L’articolo, per la verità, riprende un argomento ricorrente (dibattuto con motivazioni e contenuti d’altro genere per anni da detrattori e sostenitori della materia che non rare volte, con molta disinvoltura, si sono scambiate le parti): l’impiego degli antibiotici nel trattamento della BPCO, anche al di fuori della fase di riacutizzazione, come presidio terapeutico “preventivo” della progressione della malattia. La pubblicazione suggerita di Seemungal merita non poche riflessioni e approfondimenti per la sua novità scientifica e sarà importante conoscere in prossimi convegni ed iniziative editoriali le opinioni dei colleghi pneumologi sul tema.
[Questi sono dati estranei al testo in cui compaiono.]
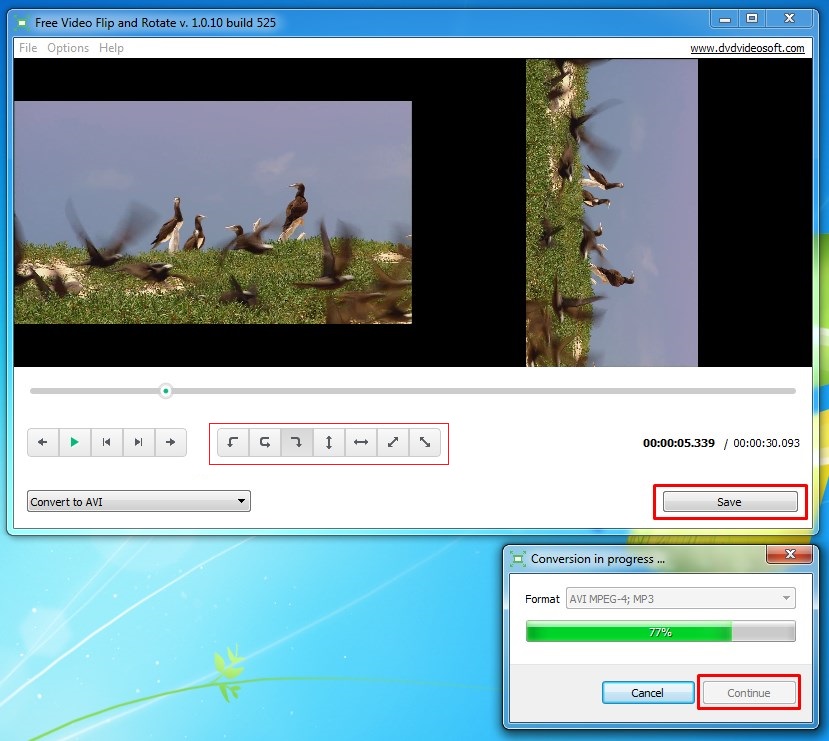Image resolution: width=829 pixels, height=741 pixels.
Task: Click the up-right diagonal flip icon
Action: pyautogui.click(x=393, y=442)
Lo studio dimostra infatti risultati interessanti ma suscita non poche problematiche: intanto, la scelta terapeutica non sembra essere di facile accettazione da parte dei pazienti (l’assunzione dell’antibiotico supera in durata anche quella prevista per forme infettive notoriamente dal prolungato programma terapeutico come le patologie tubercolari anche se queste ultime necessitano di politerapia); l’uso degli antibiotici a lungo termine, come è noto, facilitano la comparsa di ceppi resistenti; infine, per quanto non siano emersi sostanziali effetti collaterali, è bene attendere altri trials prima di confermare definitivamente questo aspetto. Molti interrogativi rimangono pertanto aperti nonostante i buoni risultati emersi e sono necessari futuri studi per meglio definire i meccanismi patogenetici alla base del processo di riacutizzazione e sviluppare idonei sistemi di prevenzione.